Zombies immaterieller Arbeit [Lars Bang Larsen]

Die Lebenden werden ausgebeutet durch tote Arbeit.

[Quelle: Runway T-Shirts. Just another t-shirt blog. link]

So lautet das Ausgangsargument in Lars Bang Larsens Essay „Zombies of Immaterial Labor: the Modern Monster and the Death of Death“, der 2010 in der Aprilausgabe der Online-Zeitschrift e-flux journal erschienen ist. [link] Der dänische Kunsttheoretiker und Kurator interpretiert in diesem Text die lebenden Toten der Populärkultur vor dem Hintergrund einer von marxianischer Theorie geprägten philosophischen Analyse heutiger Arbeitsverhältnisse:

1. Marxploitation of the Gothic
The zombie as a figure of alienation is the entranced consumer suggested by Marxian theory. It is Guy Debord’s description of Brigitte Bardot as a rotten corpse and Frederic Jameson’s „death of affect“; and of course what media utopianist Marshall McLuhan called „the zombie stance of the technological idiot.“ Thus zombification is easily applied to the notion that capital eats up the body and mind of the worker, and that the living are exploited through dead labor. …

Larsen re-animiert den Entfremdungsbegriff – der durch schier endlose, ermüdende und zudem dogmatische Wiederholung spätestens seit Beginn der 1990er tot war – als kulturkritisches Instrument im Zeitalter der totalen Durchdringung aller Bereiche der (wohlhabenden) Gesellschaften durch digitale Technologie. Darüber gelangt Larsen zu seiner ersten Hauptthese: der Zombie als „Paradigma immaterieller Arbeit“:

With its highly ambiguous relationship to subjectivity, consciousness, and life itself, we may hence consider the zombie a paradigm of immaterial labor. Both the zombie and immaterial labor celebrate logistics and a colonization of the brain and the nervous system. The living dead roam the world and have a genetic relationship with restlessness: they are „pure motoric instinct,“ as it is expressed in Romero’s Dawn of the Dead; or they represent a danger „as long as they got a working thinker and some mobility,“ as one zombie hunter puts it in the novel World War Z by Max Brooks. The latter, counterintuitive reference to the zombie’s intellectual capacity may be brought to bear on the terms „intellectual labor“ and „cognitive capitalism,“ used to denote brain-dead – and highly regulated – industries such as advertising and mass media. Or, the „working thinker“ in the zombie’s dead flesh is an indication of the Marxist truth that matter thinks. As Lenin asked: what does the car know – of its own relations of production? In the same way, the zombie may prompt the question: what does the zombie’s rotting flesh know – of the soul? As Spinoza said: what the body can do, that is its soul. And the zombie can do quite a lot.

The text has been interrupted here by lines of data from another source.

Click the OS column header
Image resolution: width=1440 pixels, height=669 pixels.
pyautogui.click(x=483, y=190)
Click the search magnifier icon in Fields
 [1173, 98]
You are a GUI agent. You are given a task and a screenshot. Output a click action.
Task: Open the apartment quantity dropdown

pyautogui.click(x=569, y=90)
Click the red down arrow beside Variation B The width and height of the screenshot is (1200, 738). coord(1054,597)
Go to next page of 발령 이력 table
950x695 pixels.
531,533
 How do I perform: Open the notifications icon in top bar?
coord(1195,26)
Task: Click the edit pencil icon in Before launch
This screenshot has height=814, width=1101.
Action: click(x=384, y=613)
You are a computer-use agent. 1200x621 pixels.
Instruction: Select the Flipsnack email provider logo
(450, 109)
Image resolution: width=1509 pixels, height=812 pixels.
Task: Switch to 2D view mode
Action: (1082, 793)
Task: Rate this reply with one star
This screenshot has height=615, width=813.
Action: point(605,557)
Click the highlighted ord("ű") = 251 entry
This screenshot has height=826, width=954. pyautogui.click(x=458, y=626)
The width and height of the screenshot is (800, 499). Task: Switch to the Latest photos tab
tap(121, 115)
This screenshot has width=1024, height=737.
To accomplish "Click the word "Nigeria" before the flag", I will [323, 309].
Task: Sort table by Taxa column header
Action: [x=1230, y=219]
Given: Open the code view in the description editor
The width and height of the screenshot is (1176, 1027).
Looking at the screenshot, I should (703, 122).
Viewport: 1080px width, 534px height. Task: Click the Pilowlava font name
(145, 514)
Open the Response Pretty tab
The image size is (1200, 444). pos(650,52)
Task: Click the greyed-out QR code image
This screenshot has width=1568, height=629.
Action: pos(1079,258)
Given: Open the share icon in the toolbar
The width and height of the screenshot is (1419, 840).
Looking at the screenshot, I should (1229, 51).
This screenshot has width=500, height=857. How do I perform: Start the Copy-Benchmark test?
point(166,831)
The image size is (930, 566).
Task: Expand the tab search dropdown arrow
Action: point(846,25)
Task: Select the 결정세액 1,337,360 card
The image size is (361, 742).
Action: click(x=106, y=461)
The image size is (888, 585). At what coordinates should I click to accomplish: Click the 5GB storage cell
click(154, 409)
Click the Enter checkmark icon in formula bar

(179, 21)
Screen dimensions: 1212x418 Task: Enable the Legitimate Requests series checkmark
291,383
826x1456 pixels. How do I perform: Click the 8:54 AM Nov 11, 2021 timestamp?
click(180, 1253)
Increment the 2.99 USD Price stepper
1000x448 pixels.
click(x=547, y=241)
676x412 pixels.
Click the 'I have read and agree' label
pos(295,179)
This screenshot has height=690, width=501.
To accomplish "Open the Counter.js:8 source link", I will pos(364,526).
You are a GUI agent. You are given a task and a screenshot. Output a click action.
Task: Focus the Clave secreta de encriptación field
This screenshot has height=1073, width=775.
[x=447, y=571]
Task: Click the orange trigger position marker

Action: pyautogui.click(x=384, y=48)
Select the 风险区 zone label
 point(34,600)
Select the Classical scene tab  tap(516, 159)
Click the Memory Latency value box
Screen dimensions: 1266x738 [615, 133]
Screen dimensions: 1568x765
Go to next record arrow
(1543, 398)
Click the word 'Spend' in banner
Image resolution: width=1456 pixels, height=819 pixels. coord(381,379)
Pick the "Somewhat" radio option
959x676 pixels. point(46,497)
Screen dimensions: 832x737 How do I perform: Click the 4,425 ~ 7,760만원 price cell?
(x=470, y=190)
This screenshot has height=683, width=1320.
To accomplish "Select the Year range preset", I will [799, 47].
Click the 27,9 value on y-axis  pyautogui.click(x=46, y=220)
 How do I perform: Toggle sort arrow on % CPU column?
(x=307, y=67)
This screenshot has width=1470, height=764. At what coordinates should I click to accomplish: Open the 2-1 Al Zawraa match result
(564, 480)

Im letzten Abschnitt kulminiert Larsens Text in einer Apologie des „modernen Monsters“ als kulturkritische Figur in einer Welt ohne Außen:

4. The Death of Death
There are several reasons why we need a modern monster. Firstly, it can help us meditate on alienation in our era of an immaterial capitalism that has turned life into cash; into an onto-capitalist, forensic culture in which we turn towards the dead body, not with fear, but as a kind of pornographic curator (as testified to by any number of TV series about vampires, undertakers, and forensics).

… in a world with no outsides, death died. We are now witnessing the death of death, of which its overrepresentation is the most prominent symptom. For the first time since the end of the Second World War there are no endgame narratives. Apocalyptic horizons are given amnesty. A planet jolted out of its ecological balance is a disaster, but not something important. …

There is nothing left to die, as if we were caught in the ever-circling eye of the eternal return itself. As the blurb for George Romero’s Survival of the Dead (2009) goes: „Death isn’t what it used to be.“ This ought to be a cause for worry. Endgame narratives have always accompanied new paradigms, or have negated or problematized the reproduction of received ideas.
The zombie is always considered a post-being, a no-longer-human, an impossible subject. But can we also think of it as a pre-being?